▶ **THE INPUT**:
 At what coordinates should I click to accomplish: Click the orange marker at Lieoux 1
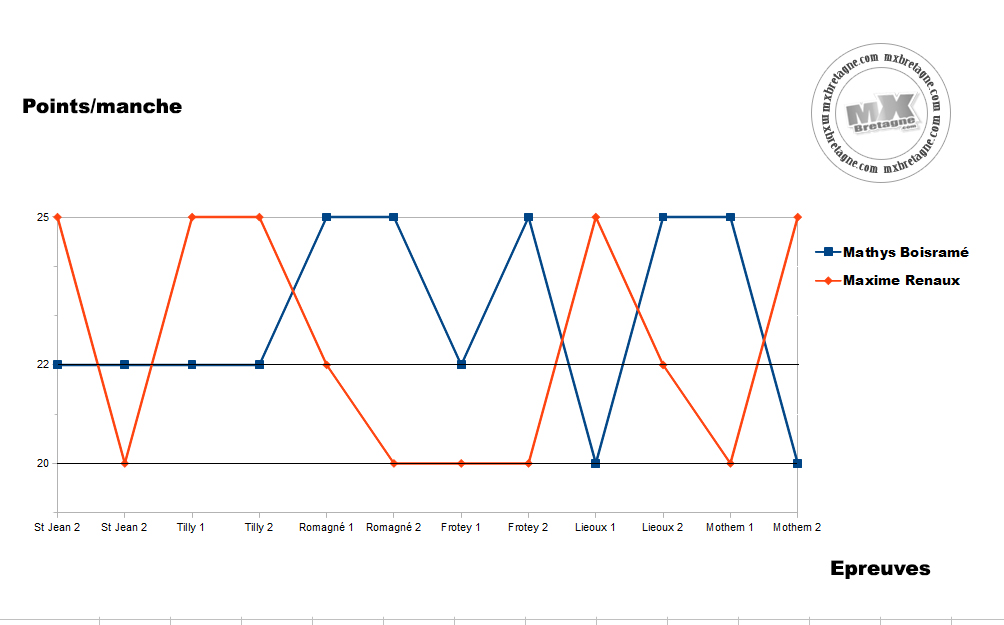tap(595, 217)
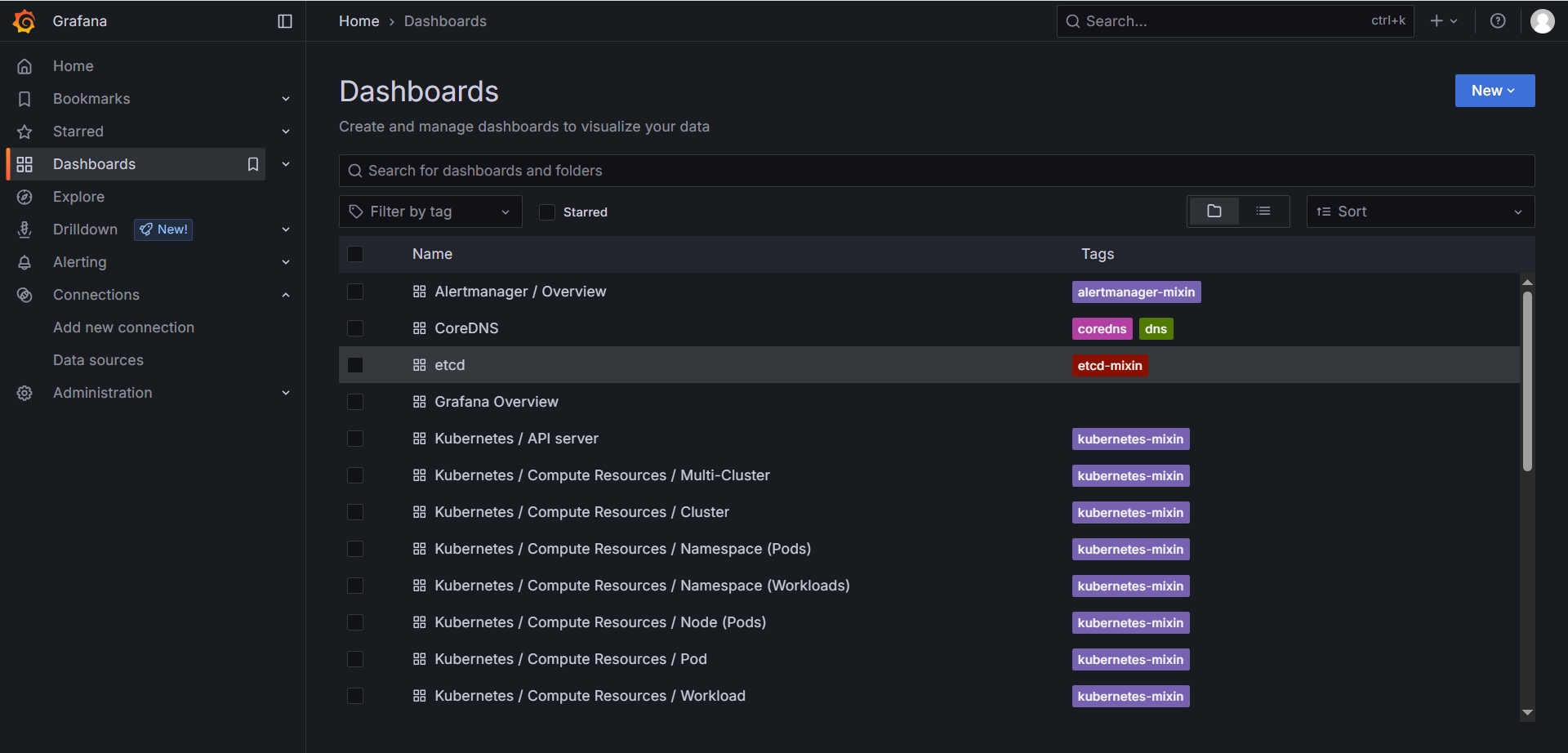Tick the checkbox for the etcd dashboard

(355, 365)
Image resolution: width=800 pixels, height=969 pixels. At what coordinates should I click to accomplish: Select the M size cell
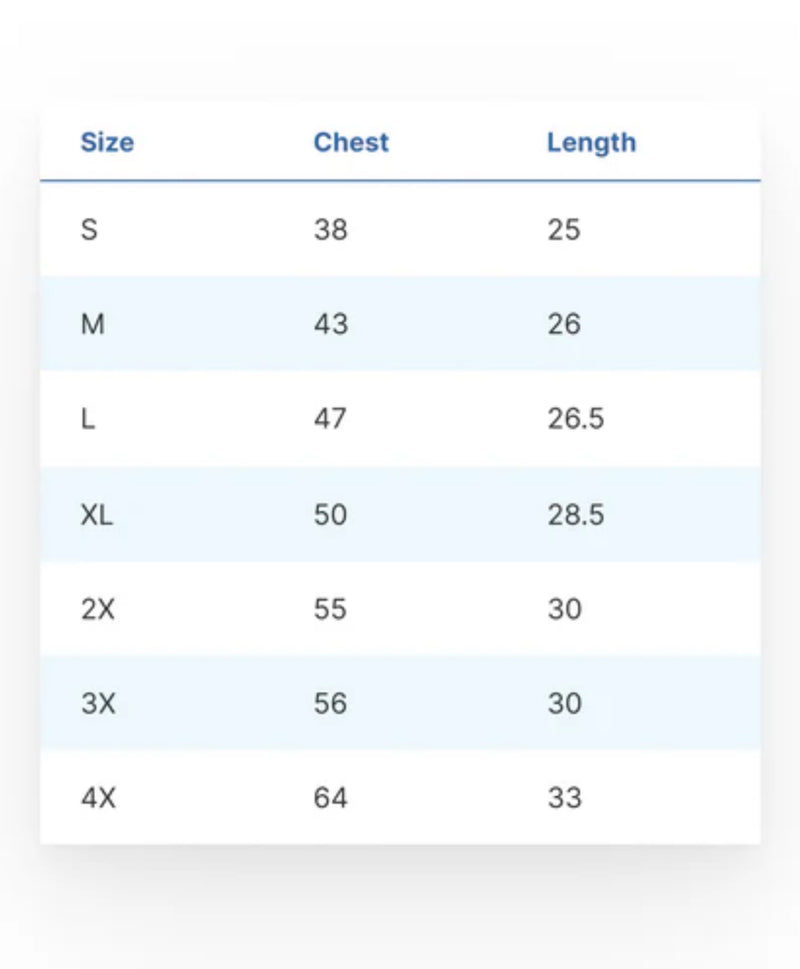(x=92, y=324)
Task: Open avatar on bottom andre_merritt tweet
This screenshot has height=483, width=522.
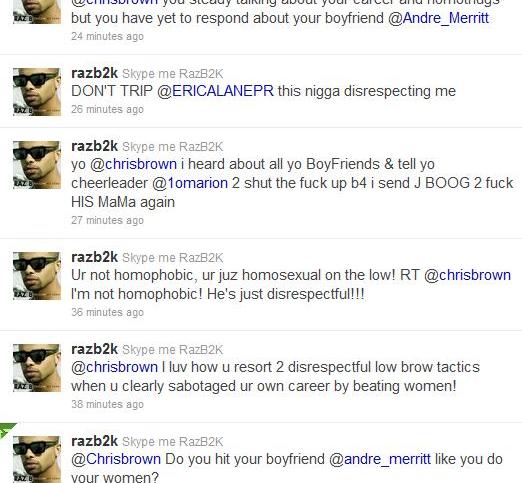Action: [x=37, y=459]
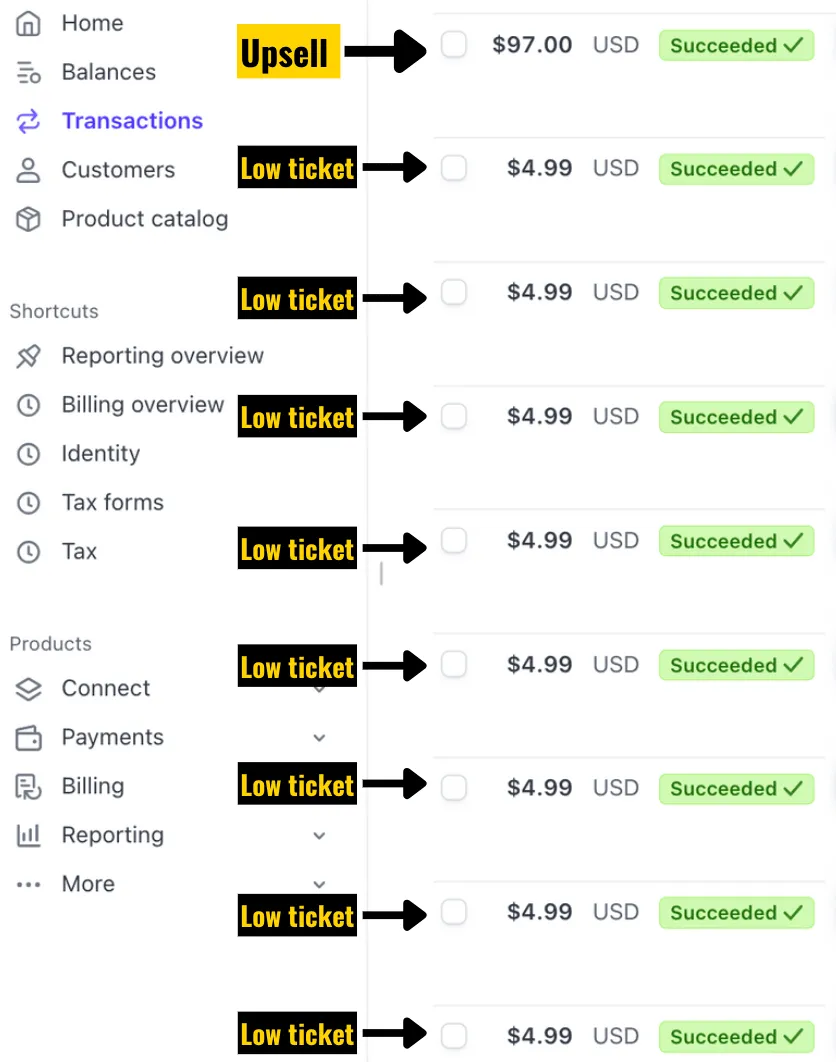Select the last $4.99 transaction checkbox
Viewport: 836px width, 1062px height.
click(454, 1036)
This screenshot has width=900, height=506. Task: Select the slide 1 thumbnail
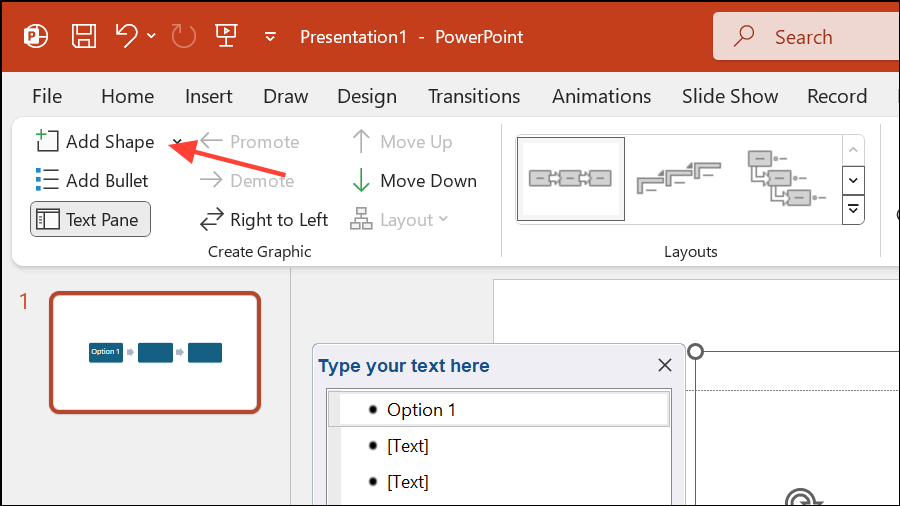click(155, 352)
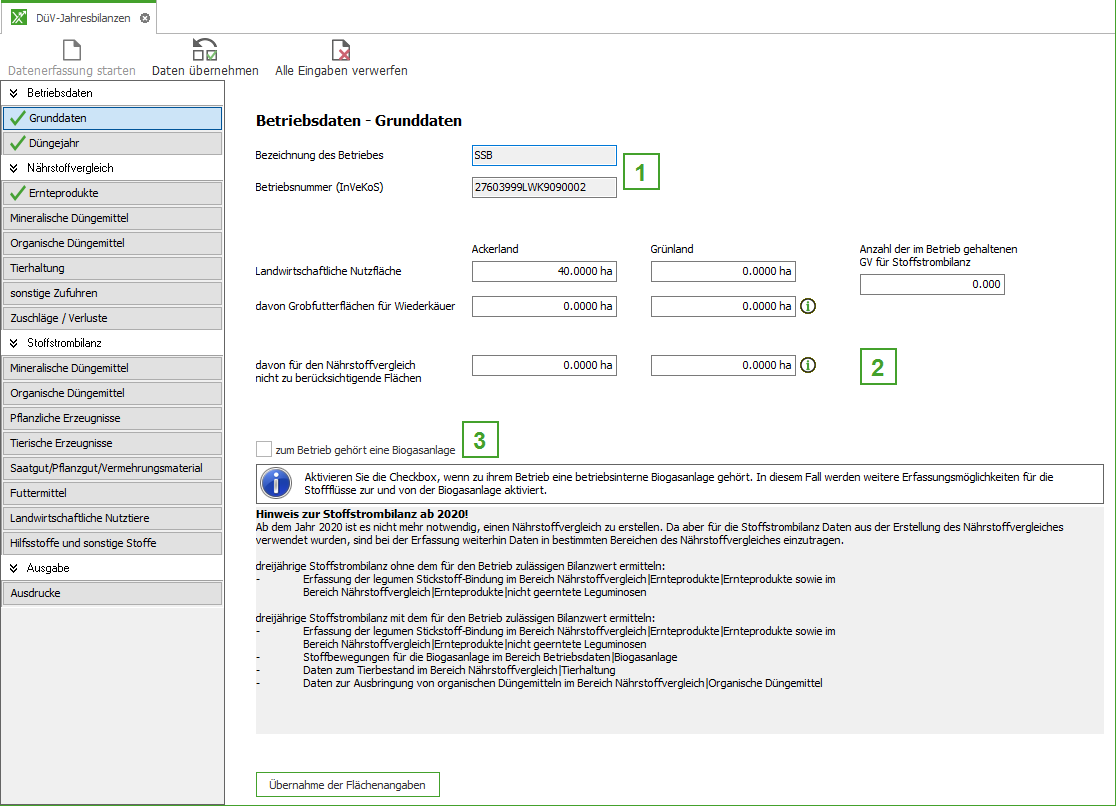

▶ **WORK ORDER**:
Leave every picture out and write out, word for word, the lines from the one that contains "Image resolution: width=800" through the last line of the records.

▶ **ANSWER FOR THE TASK**:
Image resolution: width=800 pixels, height=969 pixels. At what coordinates should I click to accomplish: Select the M size cell
(x=92, y=324)
Task: Open avatar on bottom andre_merritt tweet
This screenshot has height=483, width=522.
Action: [x=37, y=459]
Select the last $4.99 transaction checkbox
Viewport: 836px width, 1062px height.
click(454, 1036)
This screenshot has width=900, height=506. Task: Select the slide 1 thumbnail
click(155, 352)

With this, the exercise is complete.